There are differences when you get down to specifics. Angus Young doesn’t cover John Cage in his spare time. Thurston Moore has yet to ride a prop Silver Rocket over the audience’s heads (although that would be cool). And in terms of living in the past, AC/DC did maybe four songs off their current album when last in town, which is what was expected. Sonic Youth reversed that ratio and played maybe six old songs in a similar-length show, spending most of the time pummeling through the near-entirety of their 2008 release The Eternal, which is also more or less what was expected. Most of the time, an SY show is as good as the album they’re plugging at the moment, “greatest hits” revues aren’t really their thing. For that matter, I wonder if any two people could ever agree on what exactly their five or ten greatest hits actually are. They’re more about a sound and a vibe than a particular repertoire. Even while forcing the focus onto their recent music, they give the people what they came to see.
But even if anyone in the audience at the Wiltern thought they were in for hearing a bunch of songs from Goo and Daydream Nation - they did do just a few from that era, but not the expected ones - they did get to hear a lot of “vintage” Sonic Youth courtesy of the new songs. It’s no surprise this is the album they wrote after performing Daydream Nation through much of 2008. They seem to have naturally slipped back into an old way of doing things, allowing for a few updates.
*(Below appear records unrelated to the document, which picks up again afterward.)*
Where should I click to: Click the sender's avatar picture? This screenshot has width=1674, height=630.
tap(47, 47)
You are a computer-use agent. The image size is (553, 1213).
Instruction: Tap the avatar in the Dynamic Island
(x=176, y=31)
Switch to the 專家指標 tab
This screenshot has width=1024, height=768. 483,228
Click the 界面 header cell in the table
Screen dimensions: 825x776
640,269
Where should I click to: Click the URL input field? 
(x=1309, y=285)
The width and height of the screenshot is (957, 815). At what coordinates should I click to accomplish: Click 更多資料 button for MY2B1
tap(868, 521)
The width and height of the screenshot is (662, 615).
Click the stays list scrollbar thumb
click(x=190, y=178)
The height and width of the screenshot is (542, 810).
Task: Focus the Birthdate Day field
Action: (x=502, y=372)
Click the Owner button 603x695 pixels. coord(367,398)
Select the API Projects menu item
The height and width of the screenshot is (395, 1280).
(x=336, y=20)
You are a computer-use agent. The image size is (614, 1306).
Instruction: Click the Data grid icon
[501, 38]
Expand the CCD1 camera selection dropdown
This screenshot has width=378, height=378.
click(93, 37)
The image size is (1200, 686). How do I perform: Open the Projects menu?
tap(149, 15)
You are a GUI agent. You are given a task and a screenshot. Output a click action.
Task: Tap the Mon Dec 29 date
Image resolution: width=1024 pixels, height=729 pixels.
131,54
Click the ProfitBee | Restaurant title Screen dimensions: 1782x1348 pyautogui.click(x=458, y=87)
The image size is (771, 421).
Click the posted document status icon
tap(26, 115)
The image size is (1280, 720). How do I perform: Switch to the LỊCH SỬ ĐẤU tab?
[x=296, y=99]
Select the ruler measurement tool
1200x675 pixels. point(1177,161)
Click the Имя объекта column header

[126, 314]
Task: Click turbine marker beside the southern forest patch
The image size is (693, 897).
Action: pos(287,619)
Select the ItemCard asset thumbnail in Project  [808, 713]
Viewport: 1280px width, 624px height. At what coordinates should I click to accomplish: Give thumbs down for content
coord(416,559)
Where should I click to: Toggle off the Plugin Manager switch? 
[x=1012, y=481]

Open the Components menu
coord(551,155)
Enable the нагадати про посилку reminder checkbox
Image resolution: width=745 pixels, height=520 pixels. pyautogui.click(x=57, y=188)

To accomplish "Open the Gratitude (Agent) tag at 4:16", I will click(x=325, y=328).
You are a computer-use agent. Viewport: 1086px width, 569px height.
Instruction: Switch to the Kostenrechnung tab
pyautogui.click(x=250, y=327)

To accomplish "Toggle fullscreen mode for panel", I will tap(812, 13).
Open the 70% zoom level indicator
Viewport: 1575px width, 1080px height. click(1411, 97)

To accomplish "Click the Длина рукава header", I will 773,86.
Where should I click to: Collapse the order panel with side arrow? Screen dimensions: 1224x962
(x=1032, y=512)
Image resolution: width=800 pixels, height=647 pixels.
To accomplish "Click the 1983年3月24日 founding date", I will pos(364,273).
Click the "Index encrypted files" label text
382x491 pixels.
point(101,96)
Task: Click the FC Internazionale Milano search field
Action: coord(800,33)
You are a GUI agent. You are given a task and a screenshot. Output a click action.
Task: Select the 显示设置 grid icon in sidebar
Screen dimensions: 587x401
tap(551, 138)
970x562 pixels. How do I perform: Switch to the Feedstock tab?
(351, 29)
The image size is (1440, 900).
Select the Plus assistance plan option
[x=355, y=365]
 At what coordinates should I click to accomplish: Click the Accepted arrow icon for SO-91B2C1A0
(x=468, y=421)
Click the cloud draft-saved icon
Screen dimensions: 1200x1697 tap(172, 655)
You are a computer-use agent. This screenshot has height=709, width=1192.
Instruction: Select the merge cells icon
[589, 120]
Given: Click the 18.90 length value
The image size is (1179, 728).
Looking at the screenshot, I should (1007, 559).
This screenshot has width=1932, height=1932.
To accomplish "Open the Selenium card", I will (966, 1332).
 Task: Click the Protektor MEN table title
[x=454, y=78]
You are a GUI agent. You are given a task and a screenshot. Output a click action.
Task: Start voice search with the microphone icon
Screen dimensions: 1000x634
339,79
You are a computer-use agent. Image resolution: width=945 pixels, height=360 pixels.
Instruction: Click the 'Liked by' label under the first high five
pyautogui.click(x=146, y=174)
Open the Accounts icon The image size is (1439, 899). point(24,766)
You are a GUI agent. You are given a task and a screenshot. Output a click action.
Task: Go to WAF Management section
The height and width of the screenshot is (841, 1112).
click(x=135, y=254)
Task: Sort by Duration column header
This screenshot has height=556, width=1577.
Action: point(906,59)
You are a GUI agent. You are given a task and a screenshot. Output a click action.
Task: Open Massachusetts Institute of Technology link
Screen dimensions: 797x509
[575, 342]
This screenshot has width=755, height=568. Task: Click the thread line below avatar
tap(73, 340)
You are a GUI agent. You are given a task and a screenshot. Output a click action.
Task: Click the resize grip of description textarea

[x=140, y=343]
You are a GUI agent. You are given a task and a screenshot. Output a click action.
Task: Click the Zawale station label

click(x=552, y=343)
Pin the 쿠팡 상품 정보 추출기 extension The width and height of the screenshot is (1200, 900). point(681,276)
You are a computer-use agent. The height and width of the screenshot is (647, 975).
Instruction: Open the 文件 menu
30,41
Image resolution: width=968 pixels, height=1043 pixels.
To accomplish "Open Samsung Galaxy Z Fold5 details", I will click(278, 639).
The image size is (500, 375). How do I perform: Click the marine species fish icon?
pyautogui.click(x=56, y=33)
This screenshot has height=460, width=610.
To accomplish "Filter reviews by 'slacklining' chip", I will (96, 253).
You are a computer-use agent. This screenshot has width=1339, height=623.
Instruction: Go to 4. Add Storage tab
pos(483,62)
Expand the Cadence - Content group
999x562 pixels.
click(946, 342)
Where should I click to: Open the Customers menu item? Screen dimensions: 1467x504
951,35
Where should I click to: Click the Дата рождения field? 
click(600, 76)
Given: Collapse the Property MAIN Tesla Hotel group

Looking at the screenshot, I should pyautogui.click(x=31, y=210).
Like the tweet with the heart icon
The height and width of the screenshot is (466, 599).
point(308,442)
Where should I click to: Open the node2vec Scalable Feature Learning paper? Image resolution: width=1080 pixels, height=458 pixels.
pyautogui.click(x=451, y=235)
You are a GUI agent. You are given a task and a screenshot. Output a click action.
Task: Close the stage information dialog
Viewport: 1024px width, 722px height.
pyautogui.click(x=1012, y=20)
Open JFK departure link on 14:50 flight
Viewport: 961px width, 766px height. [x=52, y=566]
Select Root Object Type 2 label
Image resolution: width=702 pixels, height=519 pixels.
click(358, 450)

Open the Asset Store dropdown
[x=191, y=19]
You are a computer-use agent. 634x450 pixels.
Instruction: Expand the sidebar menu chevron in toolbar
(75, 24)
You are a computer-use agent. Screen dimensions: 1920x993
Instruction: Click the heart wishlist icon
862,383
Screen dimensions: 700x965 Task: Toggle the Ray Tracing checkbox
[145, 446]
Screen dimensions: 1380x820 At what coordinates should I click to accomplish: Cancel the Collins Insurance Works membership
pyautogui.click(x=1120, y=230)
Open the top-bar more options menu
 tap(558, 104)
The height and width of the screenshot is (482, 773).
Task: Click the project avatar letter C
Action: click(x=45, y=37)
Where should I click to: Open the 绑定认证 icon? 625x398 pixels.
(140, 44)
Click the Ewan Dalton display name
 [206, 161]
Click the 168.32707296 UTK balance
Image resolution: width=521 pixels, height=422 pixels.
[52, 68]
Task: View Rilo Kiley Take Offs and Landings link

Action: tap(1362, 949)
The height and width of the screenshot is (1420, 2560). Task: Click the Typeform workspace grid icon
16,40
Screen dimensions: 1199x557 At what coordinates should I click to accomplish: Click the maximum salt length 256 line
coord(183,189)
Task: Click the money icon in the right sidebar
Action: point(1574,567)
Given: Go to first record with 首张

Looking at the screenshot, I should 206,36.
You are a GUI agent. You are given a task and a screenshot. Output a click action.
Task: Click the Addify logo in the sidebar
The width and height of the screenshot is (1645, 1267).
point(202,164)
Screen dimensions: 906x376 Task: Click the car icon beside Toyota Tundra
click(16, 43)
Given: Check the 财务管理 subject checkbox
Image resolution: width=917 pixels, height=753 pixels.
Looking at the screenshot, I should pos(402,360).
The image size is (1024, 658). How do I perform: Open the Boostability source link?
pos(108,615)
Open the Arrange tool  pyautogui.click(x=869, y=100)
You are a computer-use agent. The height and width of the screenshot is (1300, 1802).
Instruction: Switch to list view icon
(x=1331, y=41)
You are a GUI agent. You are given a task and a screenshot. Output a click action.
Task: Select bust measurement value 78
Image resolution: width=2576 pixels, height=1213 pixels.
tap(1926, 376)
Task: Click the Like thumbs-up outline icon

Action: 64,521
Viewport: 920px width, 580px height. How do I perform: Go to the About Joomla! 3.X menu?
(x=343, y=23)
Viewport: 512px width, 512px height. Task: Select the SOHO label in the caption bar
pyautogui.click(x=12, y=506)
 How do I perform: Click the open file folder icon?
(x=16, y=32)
The addition of Pavement bassist Mark Ibold has enabled Kim Gordon to fully go into vamp mode as frontwoman for several songs, and she’s good at it. Occasionally, they update their signature sound with the extended, chiming psychedelic jams first heard around the time of 2002’s Murray Street. It’s different enough to be interesting, but familiar enough to be comforting, and it sounds really good played louder than hell.
This was no problem at the Wiltern. Thurston was in full Eternal Teenager mode, snapping his giraffe-like neck back and forth, making faces like a kid playing air guitar in the mirror. Lee Ranaldo, thankfully recovered from a hand injury that had forced the postponement of this show from last fall, took a great vocal turn on his contribution to the new canon, the Who-like “Walkin’ Blue”. Gordon alternated between second bass player, guitarist, and taking the mic as lead singer, and thanked her Ciccone Youth bandmate Mike Watt for the gift of a sweet-looking SG bass. Ibold and drummer Steve Shelley were solid throughout, controlling the push-pull momentum crucial to these songs’ energy flow.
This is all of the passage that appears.